混洗和排序階段是同時進(jìn)行幼衰;map的輸出數(shù)據(jù)被獲取時會進(jìn)行合并靴跛。
Secondary Sort(二次排序)
如果想要對中間記錄實現(xiàn)與 map 階段不同的排序方式,可以通過Job.setSortComparatorClass(Class) 來設(shè)置一個比較器 渡嚣。Job.setGroupingComparatorClass(Class) 被用于控制中間記錄的排序方式梢睛,這些能用來進(jìn)行值的二次排序。
Reduce
在這個階段reduce方法將會被調(diào)用來處理每個已經(jīng)分好的組鍵值對识椰。
reduce 任務(wù)一般通過 Context.write(WritableComparable, Writable) 將數(shù)據(jù)寫入到FileSystem绝葡。
應(yīng)用可以使用 Counter 進(jìn)行統(tǒng)計。
Recuder 輸出的數(shù)據(jù)是不經(jīng)過排序的腹鹉。
How Many Reduces?
合適的 reduce 總數(shù)應(yīng)該在 節(jié)點數(shù)*每個節(jié)點的容器數(shù)*0.95 至 節(jié)點數(shù)*每個節(jié)點的容器數(shù)*1.75 之間藏畅。
當(dāng)設(shè)定值為0.95時,map任務(wù)結(jié)束后所有的 reduce 將會立刻啟動并且開始轉(zhuǎn)移數(shù)據(jù)功咒,當(dāng)設(shè)定值為1.75時愉阎,處理更多任務(wù)的時候?qū)焖俚匾惠営忠惠喌剡\(yùn)行 reduce 達(dá)到負(fù)載均衡。
reduce 的數(shù)目的增加將會增加框架的負(fù)擔(dān)(天花板)力奋,但是會提高負(fù)載均衡和降低失敗率榜旦。
整體的規(guī)模將會略小于總數(shù),因為有一些 reduce slot 用來存儲推測任務(wù)和失敗任務(wù)景殷。
Reducer NONE
當(dāng)沒有 reduction 需求的時候可以將 reduce-task 的數(shù)目設(shè)置為0溅呢,是允許的。
在這種情況當(dāng)中猿挚,map任務(wù)將直接輸出到 FileSystem咐旧,可通過 ?FileOutputFormat.setOutputPath(Job, Path) 來設(shè)置。該框架不會對輸出的 FileSystem 的數(shù)據(jù)進(jìn)行排序亭饵。
Partitioner
Partitioner對key進(jìn)行分區(qū)。
Partitioner 對 map 輸出的中間值的 key(Recuder之前)進(jìn)行分區(qū)梁厉。分區(qū)采用的默認(rèn)方法是對 key 取 hashcode辜羊。分區(qū)數(shù)等于 job 的 reduce 任務(wù)數(shù)。因此這會根據(jù)中間值的 key 將數(shù)據(jù)傳輸?shù)綄?yīng)的 reduce词顾。
HashPartitioner 是默認(rèn)的的分區(qū)器八秃。
Counter
計數(shù)器是一個工具用于報告 Mapreduce 應(yīng)用的統(tǒng)計。
Mapper 和 Reducer 實現(xiàn)類可使用計數(shù)器來報告統(tǒng)計值肉盹。
Hadoop Mapreduce 是普遍的可用的 Mappers昔驱、Reducers 和 Partitioners 組成的一個庫。
下面是原文
Reducer
Reducerreduces a set of intermediate values which share a key to a smaller set of values.

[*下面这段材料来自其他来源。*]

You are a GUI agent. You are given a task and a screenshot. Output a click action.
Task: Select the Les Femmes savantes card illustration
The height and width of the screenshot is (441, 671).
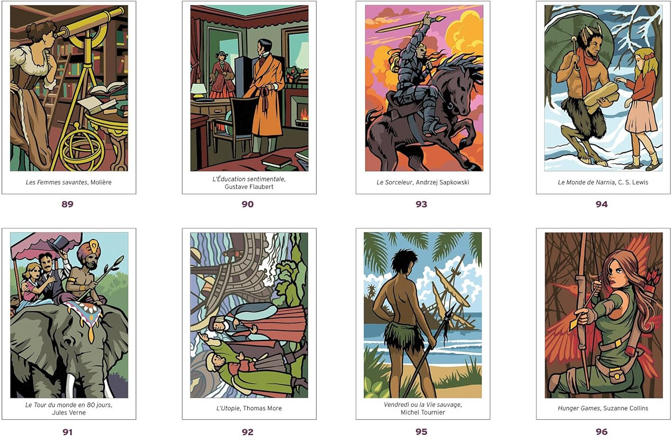pyautogui.click(x=69, y=88)
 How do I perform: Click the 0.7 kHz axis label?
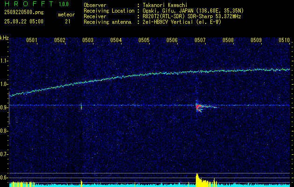pyautogui.click(x=4, y=154)
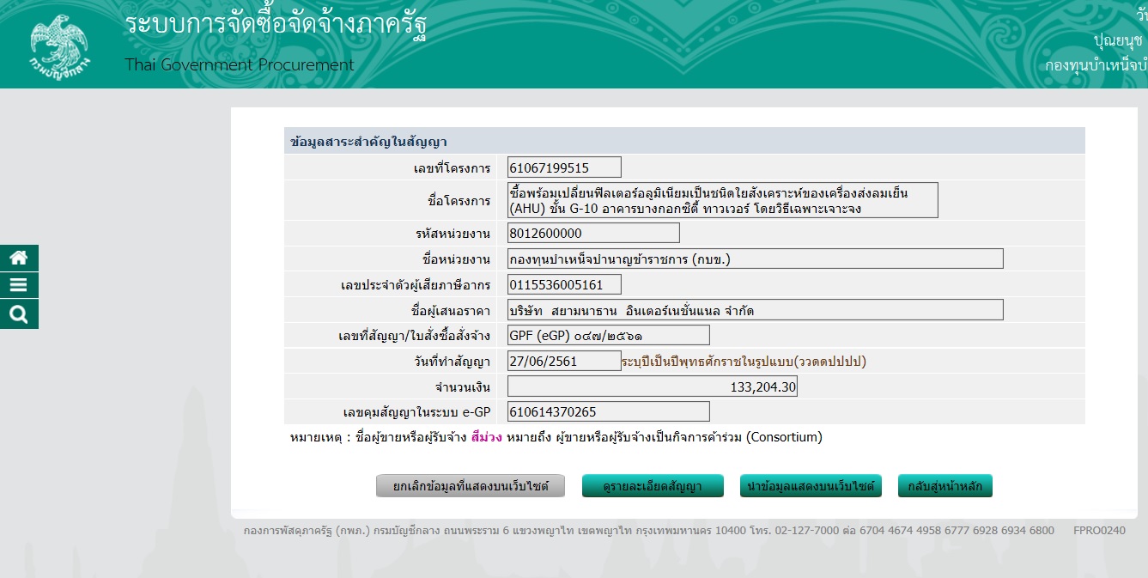Focus the ชื่อหน่วยงาน agency name field
1148x578 pixels.
[x=755, y=259]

The number of reduces for the job is set by the user viaJob.setNumReduceTasks(int).
Overall,Reducer implementations are passed the Job for the job via theJob.setReducerClass(Class)method and can override it to initialize themselves. The framework then callsreduce(WritableComparable,Iterable, Context)method for each pair in the grouped inputs. Applications can then override the cleanup(Context)method to perform any required cleanup.
Reducer has 3 primary phases: shuffle, sort and reduce.
Shuffle
Input to the Reducer is the sorted output of the mappers. In this phase the framework fetches(取得)the relevant partition of the output of all the mappers, via HTTP.
Sort
The framework groups Reducer inputs by keys (since different mappers may have output the same key) in this stage(階段).
The shuffle and sort phases occur simultaneously(同時); while map-outputs are being fetched they are merged.
Secondary Sort
If equivalence rules for grouping the intermediate keys are required to be different from those for grouping keys before reduction, then one may specify a Comparator viaJob.setSortComparatorClass(Class). SinceJob.setGroupingComparatorClass(Class)can be used to control how intermediate keys are grouped, these can be used in conjunction(協(xié)調(diào))to simulate(模擬)secondary sort on values.
Reduce
In this phase the reduce(WritableComparable, Iterable, Context) method is called for each pair in the grouped inputs.
The output of the reduce task is typically written to theFileSystemvia ?Context.write(WritableComparable, Writable).
Applications can use the Counter to report its statistics.
The output of the Reducer isnot sorted.
How Many Reduces?
The right number of reduces seems to be 0.95 or 1.75 multiplied(乘上)by(<no. of nodes> * <no. of maximum containers per node>).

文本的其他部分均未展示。